THE IMAGE HAS CRACKED
The photographs of Chris Dorley Brown invite us to think about time. He shoots an urban scene and then goes back many years later to record the same slice of metropolitan scenery once again. The framing of the first shot is a matter of aesthetic choice, the second the result of chance since it has been self-consciously created with no regard to how changes in the built environment may have a detrimental effect upon its composition. In the selection of images gathered together here, Chris takes the London Borough of Hackney as his subject. To me this particular series of images look like evidence from the scene of a horrendous and almost incomprehensible crime. Utopia has been murdered. By blaming an ideal for the deficiencies of the real, utopia was transformed into a scapegoat and then ritually sacrificed. Properly understood, utopia should have been no more than a marker we would self-consciously over shoot, but it was deliberately confused with a fixed destination, and then cast out from the (anti-)social (dis)order of the capitalist present. Those who abandoned utopia and acquiesced to its murder, let themselves down. Their future has been replaced by an eternal present which, on examination, turns out to be a mythological simulation a faked past. While accepting the past is a construction, it is nonetheless rooted in material realities that must and will yet well up to remake the world we occupy today.
Time is what we live in and through. For most of us it's a one-way street to the future. But what happens when the future has been cancelled or if we try to move backwards in time? Was the past better than the present? Will the future be an improvement on where we are now? The answer probably depends on who you are and what you're thinking about. A couple of years ago I was sitting in a Soho pub with two friends and we were talking about how much both London and the world had changed since we were teenagers in the nineteen-seventies. One of my mates said he was trying to find some contemporary music he liked as much as the dub reggae he adored when he was growing up but nothing he heard now seemed even half as good. There were and are contemporary musicians making sounds we liked, but on the whole the pop world appeared stale compared to when we were young. Partly this was a matter of perspective. We'd heard a lot more music having hit our forties than was the case when we'd left school aged sixteen, so nothing was going to make the same impression again. But it still seemed surprising that we so resolutely preferred old records to contemporary releases. We also felt that books and films were worse than they had been a decade or three ago, although the decline was less marked than in music. Moving on to drugs, they were more of a mixed bag. We'd missed out on the golden age of LSD in the sixties, when really pure tabs of acid were readily available, and the blotters around today are no better or worse than those we consumed as teenagers. Likewise the skunk kids get stoned on today is stronger than anything people were smoking back in the seventies, but whether this is a good or bad thing remains a matter of opinion. Now there seem to be a lot more drugs readily available to experiment with, but we still preferred it when amphetamines came in tablet form and were known as blues. Finally we tried to think of something that was unequivocally better than what we'd grown up with. It did'’t take long to agree the food we ate both at home and in restaurants was infinitely superior to the grub we'd ingested back in the sixties and seventies. There is more variety and today what we chow on tends to be fresher, less likely to be over-cooked and is almost invariably better spiced. Obviously, these observations do not necessarily apply to those who choose to live on ready meals and fast food.
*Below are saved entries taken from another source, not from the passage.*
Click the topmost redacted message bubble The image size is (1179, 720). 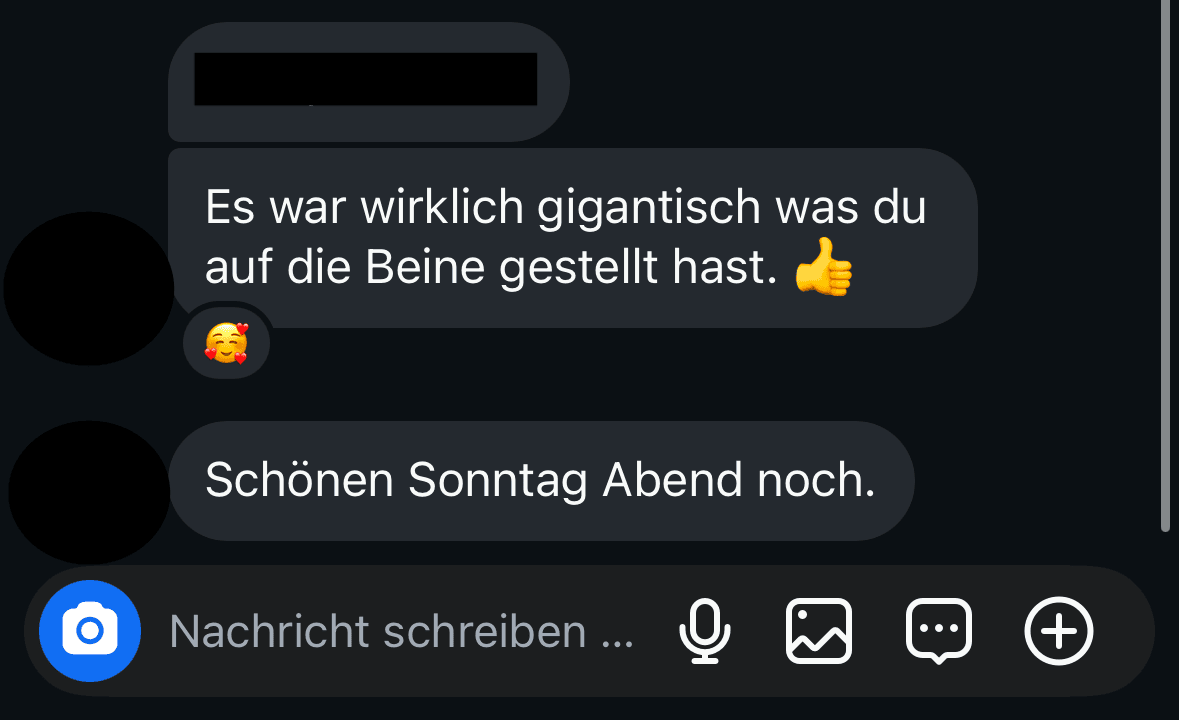[x=368, y=82]
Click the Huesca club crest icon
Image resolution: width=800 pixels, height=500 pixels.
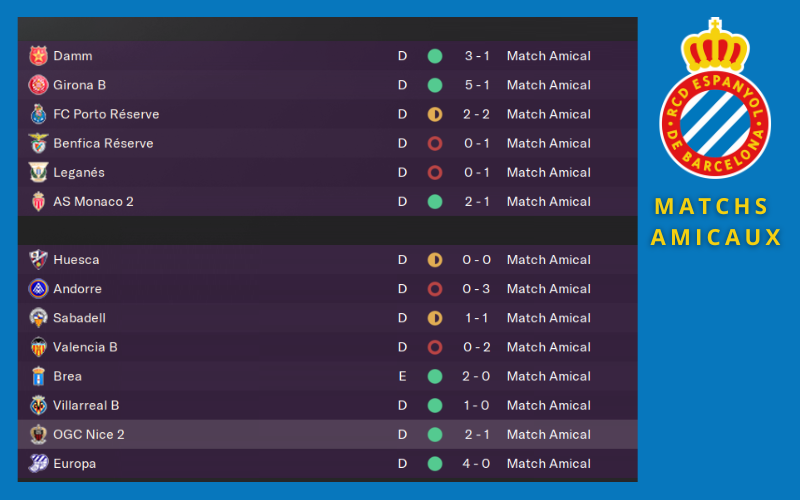tap(38, 260)
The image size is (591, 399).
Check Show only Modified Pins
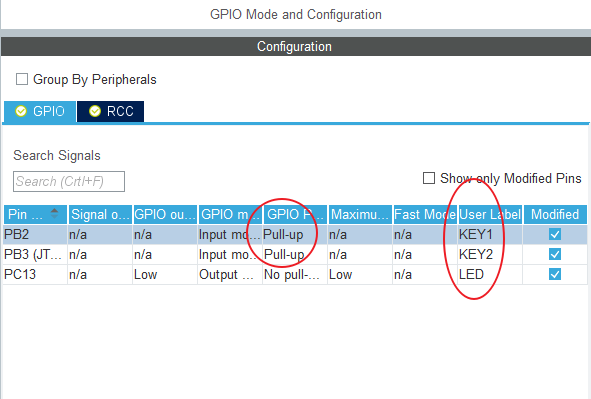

We don't live in a black and white world, and the present is neither unambiguously inferior nor superior to the past. Partly the way we see these things is a matter of perspective. What I like about Chris Dorley-Brown's photographs is that they conjure up this whorl, this flux, the impossibility of fixing the past. His images of the same spots in the Borough of Hackney taken roughly fifteen years apart confuse me. When I first flicked through them I thought that on the whole I preferred the earlier pictures. However, as I looked and looked again at these pictures ambiguities began creeping in. Certainly, in terms of the architecture, the decoration added to tower blocks, and the mushrooming of post-modern terraces, made the present look ugly. All my life I’ve been in love with the modern world and the architectural era I like best is that of the fifties and sixties. I like the sweep of the blocks produced during this period, their clean lines, the sense of vision attached to them. I like concrete as a material. This is not to say that brick built terraces are not a product of modernity. Given that terraced houses are serial and infinitely reproducible, they clearly belong to modernity but this is not the modernity I favour. Squat, brown and depressing, is the way I view terraced housing. Hackney is full of terraces, remnants of both a Victorian past and an already eclipsed post-modern pseudo-present. But Hackney is also filled chock-a-block with concrete structures erected during the post-war period, and which the local council began demolishing in the late nineteen-eighties.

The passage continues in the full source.